• _Aim of the task_
In the stretch of the listing from the line containing "Image resolution: width=1568" through the line containing "Action: pos(1319,90)", replace "Switch to" with "Open" and reproduce only those lines, otherwise unchanged and without the pictures.

• _Data provided_

[START]

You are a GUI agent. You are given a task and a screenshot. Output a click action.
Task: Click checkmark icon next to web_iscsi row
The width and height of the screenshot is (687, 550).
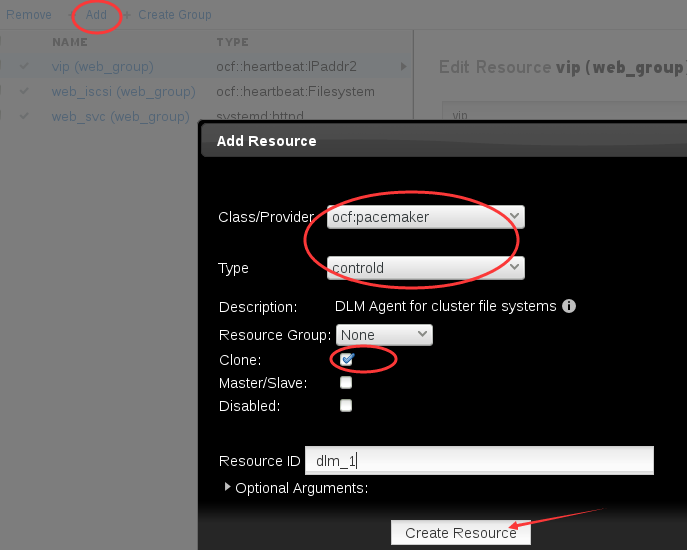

[END]
[START]

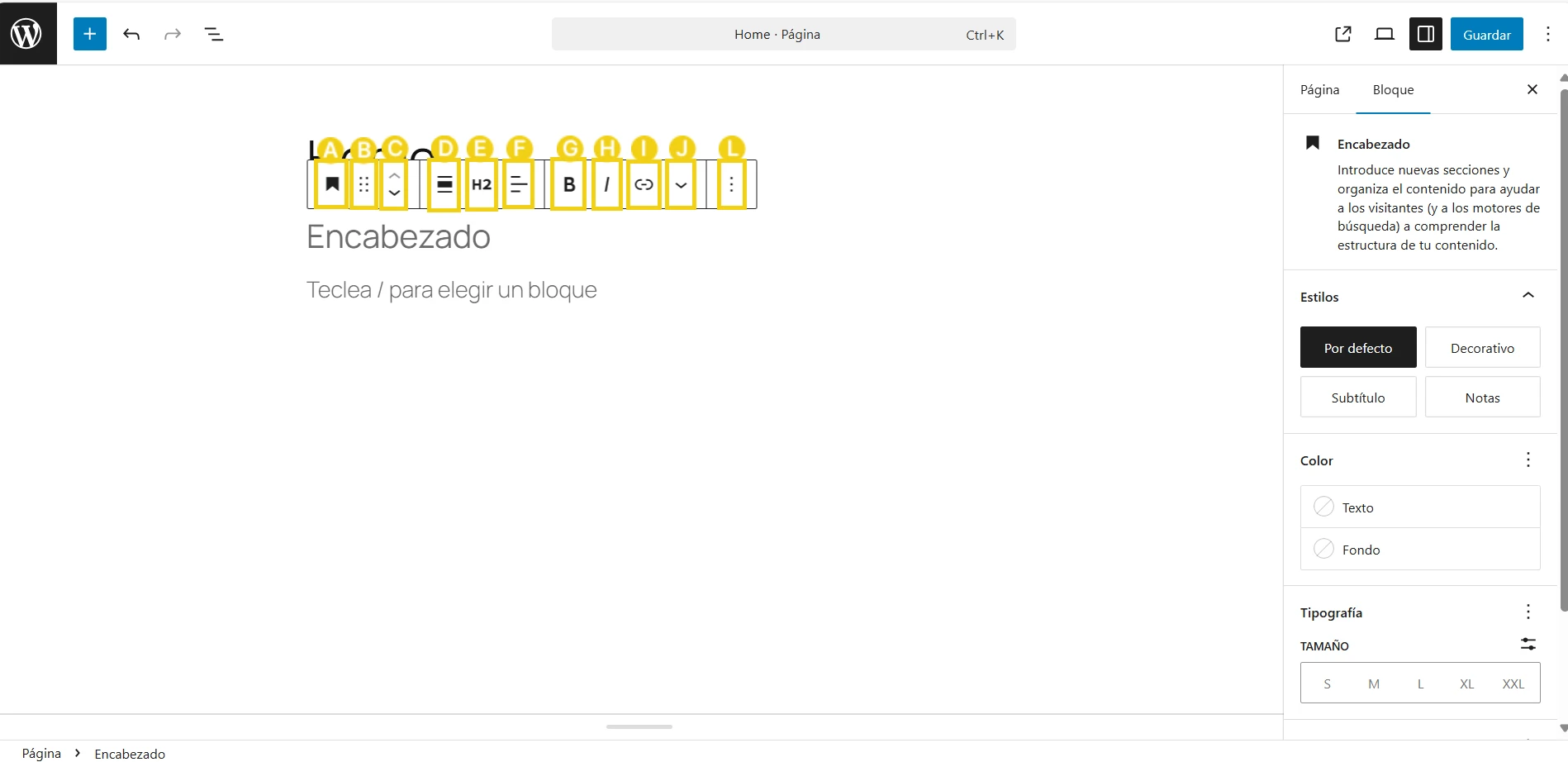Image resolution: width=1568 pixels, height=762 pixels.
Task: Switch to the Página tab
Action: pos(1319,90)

[END]
[START]

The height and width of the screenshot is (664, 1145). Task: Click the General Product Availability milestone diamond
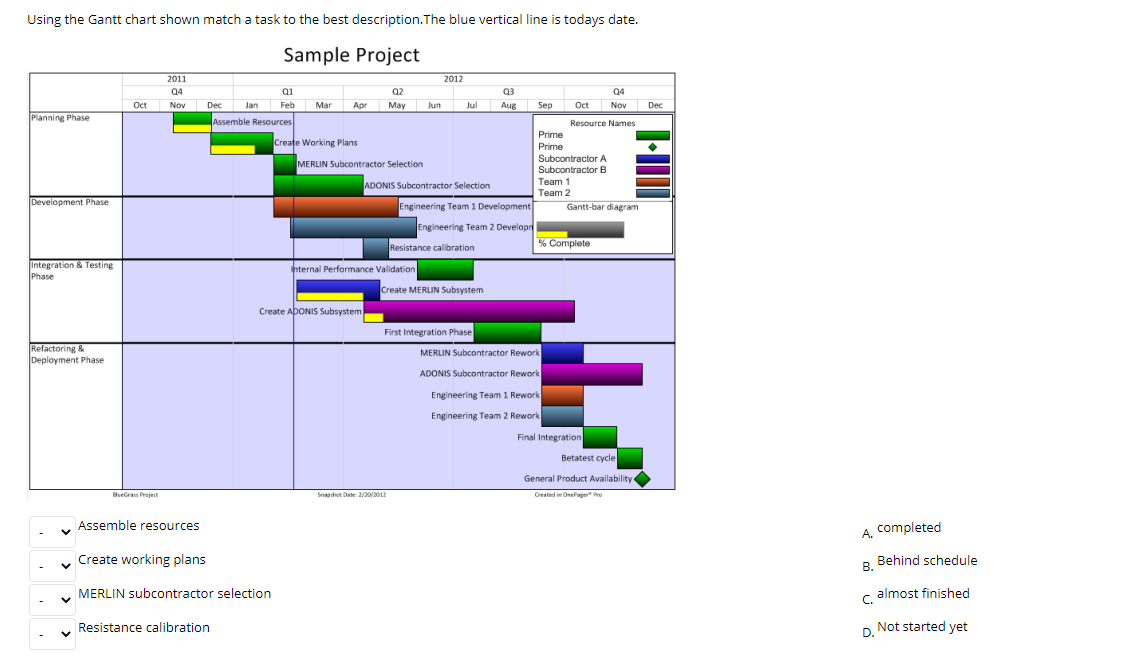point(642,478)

[END]

• _Result for this exercise_
Image resolution: width=1568 pixels, height=762 pixels.
Task: Open the Página tab
Action: pos(1319,90)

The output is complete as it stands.